* What is being asked
Retype the entries below word for word, leaving out every picture.
──────────
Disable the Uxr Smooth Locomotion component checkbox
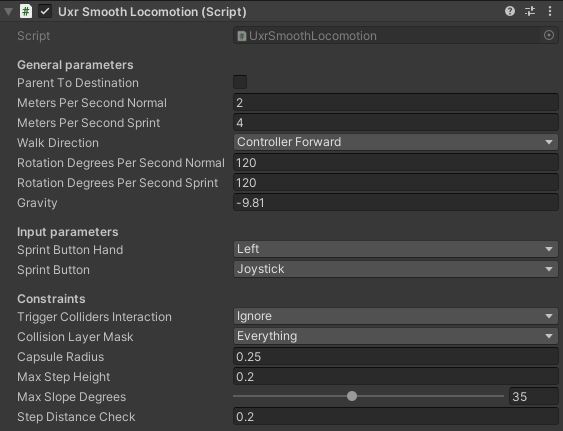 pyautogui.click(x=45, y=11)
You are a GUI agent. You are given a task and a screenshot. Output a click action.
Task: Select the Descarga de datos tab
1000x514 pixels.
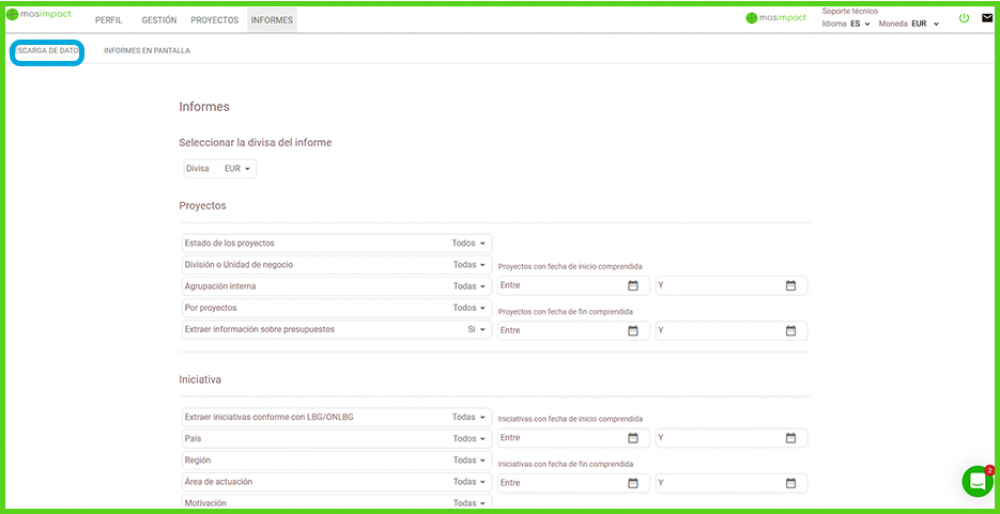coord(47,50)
──────────
* Result of this task
Disable the Uxr Smooth Locomotion component checkbox
 pyautogui.click(x=45, y=11)
You are a GUI agent. You are given a task and a screenshot. Output a click action.
Task: Select the Descarga de datos tab
1000x514 pixels.
coord(47,50)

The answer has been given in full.